# Project Airbnb Analysis v1

### 1) Business understanding


##### The main problem is helping a persona (character) choosing a home where he/she is going to pass next vacations based on his/her aspirations.


### 2) Data understanding

##### It was based on the data downloaded in http://insideairbnb.com/get-the-data.html

In [None]:
import pandas as pd
import matplotlib.pyplot as plt
import pickle
from nltk.corpus import stopwords
from nltk.tokenize import word_tokenize
from nltk.tokenize import sent_tokenize
from nltk import FreqDist
from nltk.util import ngrams
import nltk
from nltk.stem import WordNetLemmatizer 

In [None]:
# Loading all three datasets

calendar = pd.read_csv('calendar.csv', sep=',')
listings = pd.read_csv('listings.csv', sep=',')
reviews = pd.read_csv('reviews.csv', sep=',')

In [None]:
# Checking a head of each dataframe

calendar.head(2)

In [None]:
listings.head(2)

In [None]:
reviews.head(2)

##### Calendar is a dataframe with the asking prices from the houses (any places) offered in airbnb website and also other variables like minimum and maximum nights permited considering the price and adjusted_price registered.
##### Listings is a dataframe considering all houses registered in airbnb website with descriptions like a picture, reviews per month neighborhood overview, etc.
##### Reviews is a dataframe with all the reviews from people who already have been hosted in those houses.

### 3) Preparing data

##### NaN values, if found, should be treated as the average price per neighborhood. Considering the analysis is going to be done by average price.

In [None]:
# Task to put adjusted price as a workable float.

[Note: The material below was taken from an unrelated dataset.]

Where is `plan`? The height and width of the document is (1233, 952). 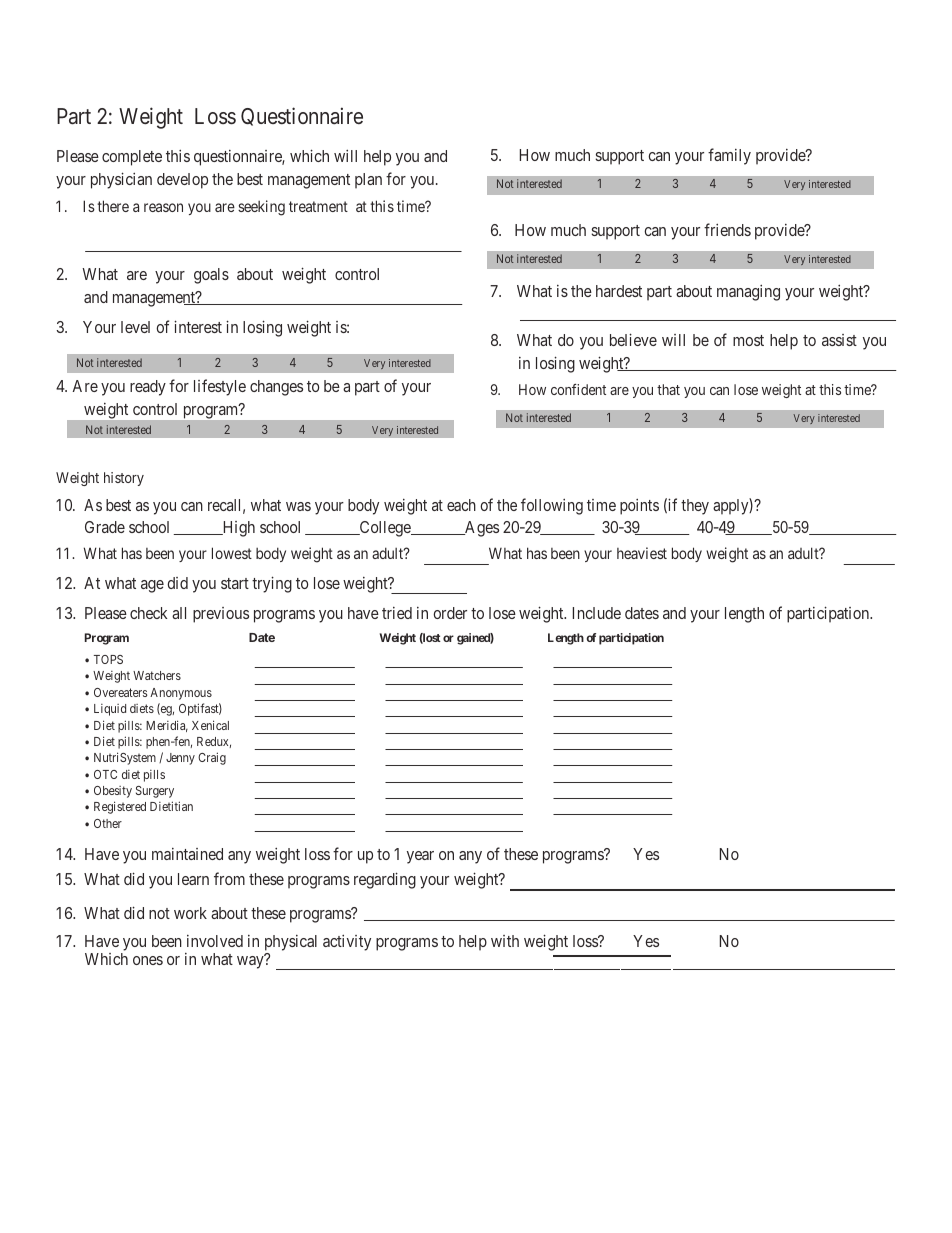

calendar['adjusted_price'] = calendar['adjusted_price'].str.replace('$', '')
calendar['adjusted_price'] = calendar['adjusted_price'].str.replace(',', '')
calendar['adjusted_price'] = calendar['adjusted_price'].astype('float')

In [None]:
# Merging a new dataframe with the prices and the neighborhood of each house listed.

calendar.columns = ['id', 'date', 'availabe', 'price', 'adjusted_price', 'min_nights', 'max_nights']

calendar = pd.merge(calendar, listings[['id', 
                                        'neighbourhood_cleansed', 
                                        'neighbourhood_group_cleansed']], on='id')
calendar.head(2)

In [None]:
# Reporting NaN values in a dataframe

na_df = pd.DataFrame(index  = ['id', 
                               'date', 
                               'available', 
                               'price', 
                               'adjusted_price', 
                               'min_nights', 
                               'max_nights', 
                               'neighbourhood_cleansed', 
                               'neighbourhood_group_cleansed'],                     
                     data = (calendar['id'].isna().sum()/calendar.shape[0], 
                            calendar['date'].isna().sum()/calendar.shape[0], 
                            calendar['availabe'].isna().sum()/calendar.shape[0], 
                            calendar['price'].isna().sum()/calendar.shape[0], 
                            calendar['adjusted_price'].isna().sum()/calendar.shape[0], 
                            calendar['min_nights'].isna().sum()/calendar.shape[0], 
                            calendar['max_nights'].isna().sum()/calendar.shape[0], 
                            calendar['neighbourhood_cleansed'].isna().sum()/calendar.shape[0], 
                            calendar['neighbourhood_group_cleansed'].isna().sum()/calendar.shape[0]), 
                     columns=['NaN values %'])


na_df

In [None]:
reviews.head(2)

In [None]:
# Merging neighborhood and reviews in a small list to check in NLTK

small_listings = pd.merge(reviews, listings[['id', 'neighbourhood_cleansed', 'description']], left_on='listing_id', right_on='id').drop(['id_x', 'id_y'], axis=1)
small_listings = small_listings[['neighbourhood_cleansed', 'comments', 'description']]
small_listings.dropna(subset=['neighbourhood_cleansed', 'comments'], axis=0)
small_listings.head()

In [None]:
# Selecting stopwords and including some stopwords in the list.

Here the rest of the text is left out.